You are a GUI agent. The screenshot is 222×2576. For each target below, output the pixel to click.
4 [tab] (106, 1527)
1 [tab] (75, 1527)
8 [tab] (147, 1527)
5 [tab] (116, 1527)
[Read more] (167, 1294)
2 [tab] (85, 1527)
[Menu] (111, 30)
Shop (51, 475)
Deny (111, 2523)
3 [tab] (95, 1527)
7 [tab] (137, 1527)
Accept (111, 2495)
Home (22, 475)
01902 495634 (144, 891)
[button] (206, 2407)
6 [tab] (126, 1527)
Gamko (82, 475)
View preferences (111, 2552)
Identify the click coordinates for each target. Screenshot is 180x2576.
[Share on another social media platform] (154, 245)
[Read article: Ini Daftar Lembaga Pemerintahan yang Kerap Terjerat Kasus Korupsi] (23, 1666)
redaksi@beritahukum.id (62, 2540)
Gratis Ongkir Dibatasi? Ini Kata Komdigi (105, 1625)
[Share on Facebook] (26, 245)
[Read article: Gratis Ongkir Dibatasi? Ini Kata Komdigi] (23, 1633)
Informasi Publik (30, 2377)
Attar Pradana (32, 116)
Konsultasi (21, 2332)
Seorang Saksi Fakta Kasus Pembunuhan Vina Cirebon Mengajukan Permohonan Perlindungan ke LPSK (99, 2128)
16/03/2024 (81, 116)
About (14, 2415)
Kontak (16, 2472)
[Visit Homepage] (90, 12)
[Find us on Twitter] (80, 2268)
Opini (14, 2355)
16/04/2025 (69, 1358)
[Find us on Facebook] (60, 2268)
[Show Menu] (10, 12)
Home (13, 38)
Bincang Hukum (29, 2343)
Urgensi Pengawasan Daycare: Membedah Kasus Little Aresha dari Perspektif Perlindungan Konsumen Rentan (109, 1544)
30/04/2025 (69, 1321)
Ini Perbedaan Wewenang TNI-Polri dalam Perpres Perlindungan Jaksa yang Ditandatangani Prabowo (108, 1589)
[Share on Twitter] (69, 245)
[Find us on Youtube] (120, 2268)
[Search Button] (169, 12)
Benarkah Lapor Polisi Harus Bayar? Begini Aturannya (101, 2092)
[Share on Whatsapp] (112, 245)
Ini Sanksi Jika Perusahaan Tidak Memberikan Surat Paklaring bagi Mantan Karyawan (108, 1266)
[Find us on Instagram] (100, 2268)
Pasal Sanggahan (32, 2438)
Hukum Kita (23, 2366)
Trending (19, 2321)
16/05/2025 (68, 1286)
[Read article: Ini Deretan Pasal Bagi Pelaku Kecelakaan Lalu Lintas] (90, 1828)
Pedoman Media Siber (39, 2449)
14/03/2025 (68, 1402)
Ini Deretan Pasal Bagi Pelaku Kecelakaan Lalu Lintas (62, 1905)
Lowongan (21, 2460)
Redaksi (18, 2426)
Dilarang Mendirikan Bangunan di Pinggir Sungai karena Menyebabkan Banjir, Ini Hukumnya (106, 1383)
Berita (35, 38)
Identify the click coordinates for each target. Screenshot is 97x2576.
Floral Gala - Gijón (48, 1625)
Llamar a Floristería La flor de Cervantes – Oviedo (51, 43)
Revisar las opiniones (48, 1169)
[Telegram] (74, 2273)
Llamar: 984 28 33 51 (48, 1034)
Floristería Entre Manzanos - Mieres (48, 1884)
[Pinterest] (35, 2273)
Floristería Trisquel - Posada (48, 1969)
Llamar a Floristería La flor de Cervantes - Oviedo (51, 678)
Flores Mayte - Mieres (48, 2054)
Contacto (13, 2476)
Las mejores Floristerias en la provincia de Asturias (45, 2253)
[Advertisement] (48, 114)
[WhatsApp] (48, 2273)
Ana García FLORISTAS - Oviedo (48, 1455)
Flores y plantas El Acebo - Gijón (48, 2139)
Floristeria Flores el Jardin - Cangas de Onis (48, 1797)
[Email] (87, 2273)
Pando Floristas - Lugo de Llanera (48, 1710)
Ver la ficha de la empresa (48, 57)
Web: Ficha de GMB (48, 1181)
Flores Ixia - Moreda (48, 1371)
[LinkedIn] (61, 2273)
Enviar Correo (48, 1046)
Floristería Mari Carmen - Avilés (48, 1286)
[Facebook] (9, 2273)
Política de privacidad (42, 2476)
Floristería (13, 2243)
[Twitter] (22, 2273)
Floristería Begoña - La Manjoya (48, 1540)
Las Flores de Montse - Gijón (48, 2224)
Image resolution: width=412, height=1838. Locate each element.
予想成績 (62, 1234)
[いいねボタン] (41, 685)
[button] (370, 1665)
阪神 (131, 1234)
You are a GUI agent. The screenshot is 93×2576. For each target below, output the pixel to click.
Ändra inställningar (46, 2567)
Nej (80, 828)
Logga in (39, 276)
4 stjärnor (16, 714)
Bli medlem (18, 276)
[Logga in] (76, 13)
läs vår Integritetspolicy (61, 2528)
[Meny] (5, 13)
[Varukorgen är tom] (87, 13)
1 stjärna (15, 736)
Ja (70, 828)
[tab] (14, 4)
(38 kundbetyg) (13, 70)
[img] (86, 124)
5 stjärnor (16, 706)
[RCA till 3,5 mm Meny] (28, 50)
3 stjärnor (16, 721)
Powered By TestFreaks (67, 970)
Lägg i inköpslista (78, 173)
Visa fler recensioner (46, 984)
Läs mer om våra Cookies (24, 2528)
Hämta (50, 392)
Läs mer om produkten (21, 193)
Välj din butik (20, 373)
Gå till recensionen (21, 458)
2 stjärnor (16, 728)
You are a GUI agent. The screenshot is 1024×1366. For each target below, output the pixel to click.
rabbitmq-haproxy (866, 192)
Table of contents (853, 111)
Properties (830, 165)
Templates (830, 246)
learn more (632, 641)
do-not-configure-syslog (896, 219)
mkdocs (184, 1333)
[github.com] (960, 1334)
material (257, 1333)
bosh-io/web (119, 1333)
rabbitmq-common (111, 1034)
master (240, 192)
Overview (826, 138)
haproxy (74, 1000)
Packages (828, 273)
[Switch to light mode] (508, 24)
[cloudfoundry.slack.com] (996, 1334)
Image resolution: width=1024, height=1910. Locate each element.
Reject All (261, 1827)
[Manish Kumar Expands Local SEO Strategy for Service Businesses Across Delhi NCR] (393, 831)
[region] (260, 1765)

——

• [TASK REQUIREMENTS]
Look above for the line with "[button] (206, 2407)" and the line with "14/03/2025 (68, 1402)". Retype those two lines and every line between them exactly, adding nothing.

• [SOLUTION FOR THIS EXERCISE]
[button] (206, 2407)
6 [tab] (126, 1527)
Gamko (82, 475)
View preferences (111, 2552)
Identify the click coordinates for each target. Screenshot is 180x2576.
[Share on another social media platform] (154, 245)
[Read article: Ini Daftar Lembaga Pemerintahan yang Kerap Terjerat Kasus Korupsi] (23, 1666)
redaksi@beritahukum.id (62, 2540)
Gratis Ongkir Dibatasi? Ini Kata Komdigi (105, 1625)
[Share on Facebook] (26, 245)
[Read article: Gratis Ongkir Dibatasi? Ini Kata Komdigi] (23, 1633)
Informasi Publik (30, 2377)
Attar Pradana (32, 116)
Konsultasi (21, 2332)
Seorang Saksi Fakta Kasus Pembunuhan Vina Cirebon Mengajukan Permohonan Perlindungan ke LPSK (99, 2128)
16/03/2024 (81, 116)
About (14, 2415)
Kontak (16, 2472)
[Visit Homepage] (90, 12)
[Find us on Twitter] (80, 2268)
Opini (14, 2355)
16/04/2025 (69, 1358)
[Find us on Facebook] (60, 2268)
[Show Menu] (10, 12)
Home (13, 38)
Bincang Hukum (29, 2343)
Urgensi Pengawasan Daycare: Membedah Kasus Little Aresha dari Perspektif Perlindungan Konsumen Rentan (109, 1544)
30/04/2025 (69, 1321)
Ini Perbedaan Wewenang TNI-Polri dalam Perpres Perlindungan Jaksa yang Ditandatangani Prabowo (108, 1589)
[Share on Twitter] (69, 245)
[Find us on Youtube] (120, 2268)
[Search Button] (169, 12)
Benarkah Lapor Polisi Harus Bayar? Begini Aturannya (101, 2092)
[Share on Whatsapp] (112, 245)
Ini Sanksi Jika Perusahaan Tidak Memberikan Surat Paklaring bagi Mantan Karyawan (108, 1266)
[Find us on Instagram] (100, 2268)
Pasal Sanggahan (32, 2438)
Hukum Kita (23, 2366)
Trending (19, 2321)
16/05/2025 (68, 1286)
[Read article: Ini Deretan Pasal Bagi Pelaku Kecelakaan Lalu Lintas] (90, 1828)
Pedoman Media Siber (39, 2449)
14/03/2025 (68, 1402)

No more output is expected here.